October 29, 2005
"Business is Booming for White Collar Criminal Defense Bar"
From Law.com: (The National Law Journal): "Business is booming for the white-collar criminal defense bar. Corporate officials -- both the legitimately worried as well as the unnecessarily paranoid -- see themselves as possible criminal targets and are lawyering up. What's spurring this significant ramp-up in corporate defense work? A major shift in the federal government's approach to corporate crime, says one white-collar criminal defense lawyer...
It all stems from the government's practice of considering indictments not just against individuals but also against companies, he said. Companies can avoid or defer prosecution by handing over to the government any findings from their internal investigations or implicating wrongdoers. That Justice Department policy was in effect earlier but was underscored in 2003 in the so-called Thompson memo, issued by then-Deputy Attorney General Larry D. Thompson...
In theory, creating conflicts between a company and its allegedly criminal officials helps the government get to the facts of a case faster. In practice, it has been a boon for defenders. "It's absolutely a criminal defense lawyers' employment initiative," said Stephanie A. Martz, director of the White Collar Crime Project at the National Association of Criminal Defense Lawyers. "Definitely, this is a boom time right now."
Even so, many white-collar defenders decry the Justice Department's cooperation program. "The fact that business is good doesn't mean that it's either pleasant or healthy for the system," said Joseph F. Savage Jr., a former prosecutor and member of the white-collar defense team at Goodwin Procter in Boston.
"When I first started [defense work], the government would go after people, not typically the company," he said. "Now it's a given the company is in the mix."
The Thompson memo says that indicting corporations for wrongdoing "enables the government to address and be a force for positive change of corporate culture, alter corporate behavior, and prevent, discover, and punish white collar crime." The memo adds that in gauging the extent of a corporation's cooperation, the prosecutor may consider the company's willingness "to identify the culprits within the corporation, including senior executives; to make witnesses available; to disclose the complete results of its internal investigation; and to waive attorney-client and work product protection."...

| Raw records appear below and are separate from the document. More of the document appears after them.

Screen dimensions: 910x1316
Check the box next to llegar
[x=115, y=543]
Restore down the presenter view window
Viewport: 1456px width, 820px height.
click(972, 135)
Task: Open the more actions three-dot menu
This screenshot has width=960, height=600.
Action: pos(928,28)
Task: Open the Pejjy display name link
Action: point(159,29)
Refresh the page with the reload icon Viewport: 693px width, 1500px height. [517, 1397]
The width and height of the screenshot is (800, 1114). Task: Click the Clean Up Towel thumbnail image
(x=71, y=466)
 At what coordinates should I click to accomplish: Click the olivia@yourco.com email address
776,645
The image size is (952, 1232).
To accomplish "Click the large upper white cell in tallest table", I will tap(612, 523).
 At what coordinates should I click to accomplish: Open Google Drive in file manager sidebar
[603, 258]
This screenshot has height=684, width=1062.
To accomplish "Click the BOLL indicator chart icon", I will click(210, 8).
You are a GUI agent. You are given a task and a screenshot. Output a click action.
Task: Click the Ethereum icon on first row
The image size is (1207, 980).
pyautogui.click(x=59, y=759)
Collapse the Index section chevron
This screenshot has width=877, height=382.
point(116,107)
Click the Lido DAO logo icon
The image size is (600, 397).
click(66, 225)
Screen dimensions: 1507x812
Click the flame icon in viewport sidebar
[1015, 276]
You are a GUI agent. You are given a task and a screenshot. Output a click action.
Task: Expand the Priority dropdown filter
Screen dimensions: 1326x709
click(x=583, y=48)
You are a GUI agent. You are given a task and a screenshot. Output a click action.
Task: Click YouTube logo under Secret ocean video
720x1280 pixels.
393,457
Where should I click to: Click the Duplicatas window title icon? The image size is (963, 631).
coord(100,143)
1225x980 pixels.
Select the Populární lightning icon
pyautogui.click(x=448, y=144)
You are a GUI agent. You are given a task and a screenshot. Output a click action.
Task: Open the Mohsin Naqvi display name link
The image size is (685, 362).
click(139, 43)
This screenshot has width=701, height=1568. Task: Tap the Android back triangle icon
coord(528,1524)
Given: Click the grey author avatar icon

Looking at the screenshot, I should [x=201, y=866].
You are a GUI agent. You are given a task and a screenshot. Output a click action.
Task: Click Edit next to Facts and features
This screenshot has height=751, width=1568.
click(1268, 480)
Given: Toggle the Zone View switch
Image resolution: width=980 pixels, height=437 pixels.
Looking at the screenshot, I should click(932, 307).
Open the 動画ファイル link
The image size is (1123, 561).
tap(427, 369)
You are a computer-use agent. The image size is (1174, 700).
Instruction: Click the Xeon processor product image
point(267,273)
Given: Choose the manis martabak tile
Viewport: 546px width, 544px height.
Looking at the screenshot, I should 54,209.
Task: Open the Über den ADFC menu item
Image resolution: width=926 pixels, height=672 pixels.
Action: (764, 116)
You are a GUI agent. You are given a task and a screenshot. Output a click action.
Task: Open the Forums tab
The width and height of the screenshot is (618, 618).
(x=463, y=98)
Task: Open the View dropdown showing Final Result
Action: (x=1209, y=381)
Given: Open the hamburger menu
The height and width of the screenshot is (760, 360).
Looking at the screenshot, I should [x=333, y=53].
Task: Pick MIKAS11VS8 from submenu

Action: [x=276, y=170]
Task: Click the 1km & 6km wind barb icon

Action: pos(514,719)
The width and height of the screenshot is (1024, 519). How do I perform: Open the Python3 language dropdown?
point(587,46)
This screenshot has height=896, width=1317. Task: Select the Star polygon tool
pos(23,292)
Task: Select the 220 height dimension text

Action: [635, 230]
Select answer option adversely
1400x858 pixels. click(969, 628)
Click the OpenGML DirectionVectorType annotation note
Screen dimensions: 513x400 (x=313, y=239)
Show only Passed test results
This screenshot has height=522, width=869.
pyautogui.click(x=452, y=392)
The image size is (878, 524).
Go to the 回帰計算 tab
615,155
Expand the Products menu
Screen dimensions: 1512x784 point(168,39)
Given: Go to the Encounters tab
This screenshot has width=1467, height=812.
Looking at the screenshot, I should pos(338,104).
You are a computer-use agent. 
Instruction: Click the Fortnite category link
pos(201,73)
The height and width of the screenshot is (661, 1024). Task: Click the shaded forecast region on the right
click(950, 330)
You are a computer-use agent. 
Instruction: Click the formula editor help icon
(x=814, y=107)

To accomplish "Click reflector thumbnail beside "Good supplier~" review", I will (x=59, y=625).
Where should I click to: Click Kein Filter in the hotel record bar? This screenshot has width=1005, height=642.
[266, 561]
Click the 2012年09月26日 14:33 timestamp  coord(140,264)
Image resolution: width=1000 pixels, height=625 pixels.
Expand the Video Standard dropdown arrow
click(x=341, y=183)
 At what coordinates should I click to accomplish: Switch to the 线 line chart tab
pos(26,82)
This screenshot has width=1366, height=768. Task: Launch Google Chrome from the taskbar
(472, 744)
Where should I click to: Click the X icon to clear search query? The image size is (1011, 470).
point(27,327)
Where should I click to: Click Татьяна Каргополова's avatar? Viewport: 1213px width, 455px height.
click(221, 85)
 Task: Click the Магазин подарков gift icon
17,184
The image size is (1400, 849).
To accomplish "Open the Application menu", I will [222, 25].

Prosecutors use cooperation pressure as a "very powerful tool," said Mary Jo White, chairwoman of New York-based Debevoise & Plimpton's 200-plus-lawyer litigation practice... But coercing a company to cooperate by waiving a privilege under threat of indictment is "being asked for too routinely and too often," White said. "Prosecutors shouldn't be saying, 'Waive the privilege or else be indicted.'" Story... [Mark Godsey]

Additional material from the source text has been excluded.